Holkham Hall, Norfolk, part 1 The seat of the Earl of Leicester
HOLKHAM HALL is one of those rare buildings that seems to embody the spirit of the age in which it was created. Its outward appearance, set in spreading parkland, answers the popular ideal of a great nobleman's seat. So, too, does the sumptuous interior, which not only preserves most of its original collections and furnishings, but much associated documentation. Added to which, exemplary recent stewardship of the house means that there are few places a modern visitor can get so close to the realities of life on the grand scale in 18th-century Britain.
Such riches have, naturally, attracted a great deal of scholarly attention, not least by figures such as John Cornforth, former Architectural Editor of COUNTRY LIFE, and, more recently, by the former archivist of the house, Christine Hiskey, in her own magisterial history titled simply Holkham (2016).

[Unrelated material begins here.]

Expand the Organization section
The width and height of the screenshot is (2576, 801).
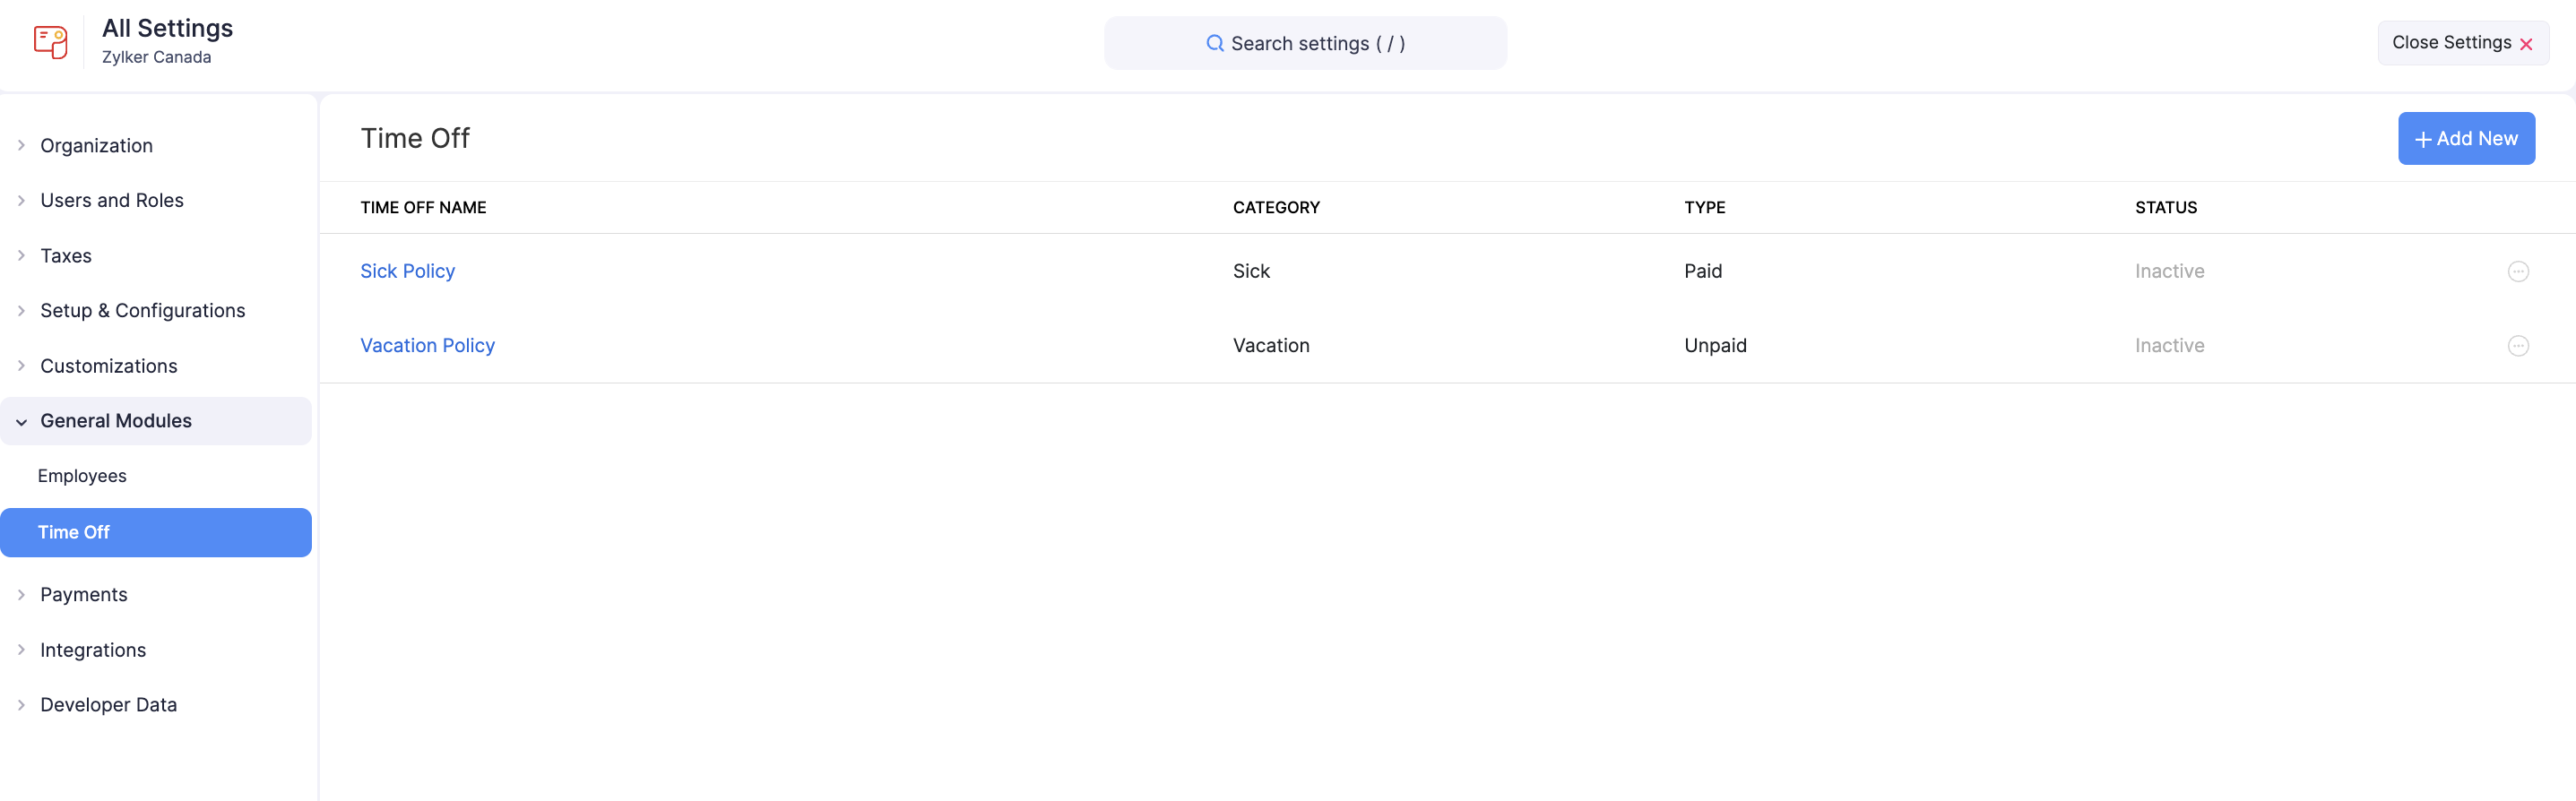pos(21,146)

This pair of articles draws heavily on such work, but it also seeks to stand back from it and, with the help of new photography, offer a short, fresh overview of the story by which this familiar and celebrated building came into being.
The present hall is the creation of Thomas Coke, the eldest of five children born into a prosperous gentry family in 1697. Shortly before his 10th birthday Thomas was left as an orphan and his considerable inheritance passed into the guardianship of four relatives. His patrimony was substantially derived from the estate amassed five generations earlier by the notable lawyer and politician Sir Edward Coke (1552-1634). It included a concentration of property in north Norfolk, with a house at Holkham, but also land across the wider kingdom from Staffordshire to Kent.